(Dataset records):
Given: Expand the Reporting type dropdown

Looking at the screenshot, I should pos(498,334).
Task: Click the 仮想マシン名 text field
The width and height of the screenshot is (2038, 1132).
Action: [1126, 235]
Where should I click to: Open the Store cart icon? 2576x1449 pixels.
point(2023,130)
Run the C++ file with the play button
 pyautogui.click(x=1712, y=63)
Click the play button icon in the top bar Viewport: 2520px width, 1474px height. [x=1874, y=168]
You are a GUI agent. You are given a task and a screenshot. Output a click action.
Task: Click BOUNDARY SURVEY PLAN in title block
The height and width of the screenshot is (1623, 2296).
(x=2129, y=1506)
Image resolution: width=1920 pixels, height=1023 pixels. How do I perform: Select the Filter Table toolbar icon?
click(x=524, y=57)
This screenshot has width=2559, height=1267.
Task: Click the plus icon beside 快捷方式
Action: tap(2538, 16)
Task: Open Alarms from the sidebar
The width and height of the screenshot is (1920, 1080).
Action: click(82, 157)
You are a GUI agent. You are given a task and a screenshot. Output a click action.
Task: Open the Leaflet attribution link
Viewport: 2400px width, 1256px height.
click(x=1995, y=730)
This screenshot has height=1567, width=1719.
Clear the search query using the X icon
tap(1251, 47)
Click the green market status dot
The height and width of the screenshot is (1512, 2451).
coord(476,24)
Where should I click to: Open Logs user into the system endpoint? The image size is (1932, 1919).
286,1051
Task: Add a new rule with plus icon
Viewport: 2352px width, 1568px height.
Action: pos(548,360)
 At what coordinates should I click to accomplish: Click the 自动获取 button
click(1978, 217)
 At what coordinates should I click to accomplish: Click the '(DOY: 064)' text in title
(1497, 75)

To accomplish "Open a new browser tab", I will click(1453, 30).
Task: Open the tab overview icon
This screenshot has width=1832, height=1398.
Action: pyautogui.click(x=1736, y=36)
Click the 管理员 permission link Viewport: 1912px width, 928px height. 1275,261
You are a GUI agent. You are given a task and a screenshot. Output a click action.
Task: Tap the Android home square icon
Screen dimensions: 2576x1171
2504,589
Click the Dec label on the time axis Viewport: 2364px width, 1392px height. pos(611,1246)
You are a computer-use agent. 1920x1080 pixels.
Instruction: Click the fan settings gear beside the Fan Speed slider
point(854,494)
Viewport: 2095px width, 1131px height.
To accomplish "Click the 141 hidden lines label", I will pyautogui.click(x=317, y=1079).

(Task prompt): In the material above, each line with the word "label" should be copied.

(Problem solution):
Click the Dec label on the time axis Viewport: 2364px width, 1392px height. pos(611,1246)
To accomplish "Click the 141 hidden lines label", I will pyautogui.click(x=317, y=1079).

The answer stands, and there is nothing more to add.